[openstack-dev] [all] Outcome of distributed lock manager discussion @ the summit

Fox, Kevin M Kevin.Fox at pnnl.gov
Fri Nov 6 19:27:55 UTC 2015



> -----Original Message-----
> From: Clint Byrum [mailto:clint at fewbar.com]
> Sent: Thursday, November 05, 2015 3:19 PM
> To: openstack-dev
> Subject: Re: [openstack-dev] [all] Outcome of distributed lock manager
> discussion @ the summit
> 
> Excerpts from Fox, Kevin M's message of 2015-11-05 13:18:13 -0800:
> > Your assuming there are only 2 choices,  zk or db+rabbit. I'm claiming
> > both hare suboptimal at present. a 3rd might be needed.
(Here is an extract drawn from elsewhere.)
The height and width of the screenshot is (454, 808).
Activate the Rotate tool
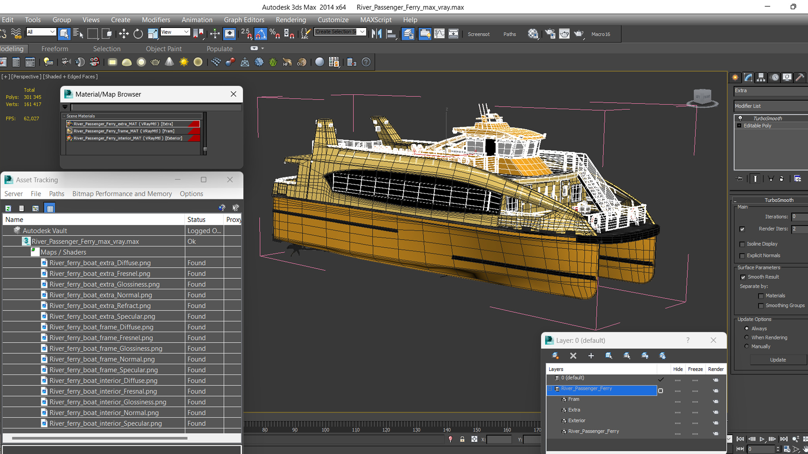(x=138, y=34)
Though even
> with its flaws, the db+rabbit choice has a few benefits too.
> >
> 
> Well, I'm assuming it is zk/etcd/consul, because while the java argument is
> rather religious, the reality is all three are significantly different from
> databases and message queues and thus will be "snowflakes". But yes, I
> _am_ assuming that Zookeeper is a natural, logical, simple choice, and that
> fact that it runs in a jvm is a poor reason to avoid it.

Yes. Having a snowflake there is probably unavoidable, but how much of one is.

I've had to tune jvm stuff like the java stack size when things spontaneously break, and then they tell you, oh, yeah, what that happens, go tweak such and such in the jvm... Unix sysadmins usually know the  common things for c  apps without much effort. And tend to know to look in advance. In my, somewhat limited experience with go, the runtime seems closer to regular unix programs then jvm ones.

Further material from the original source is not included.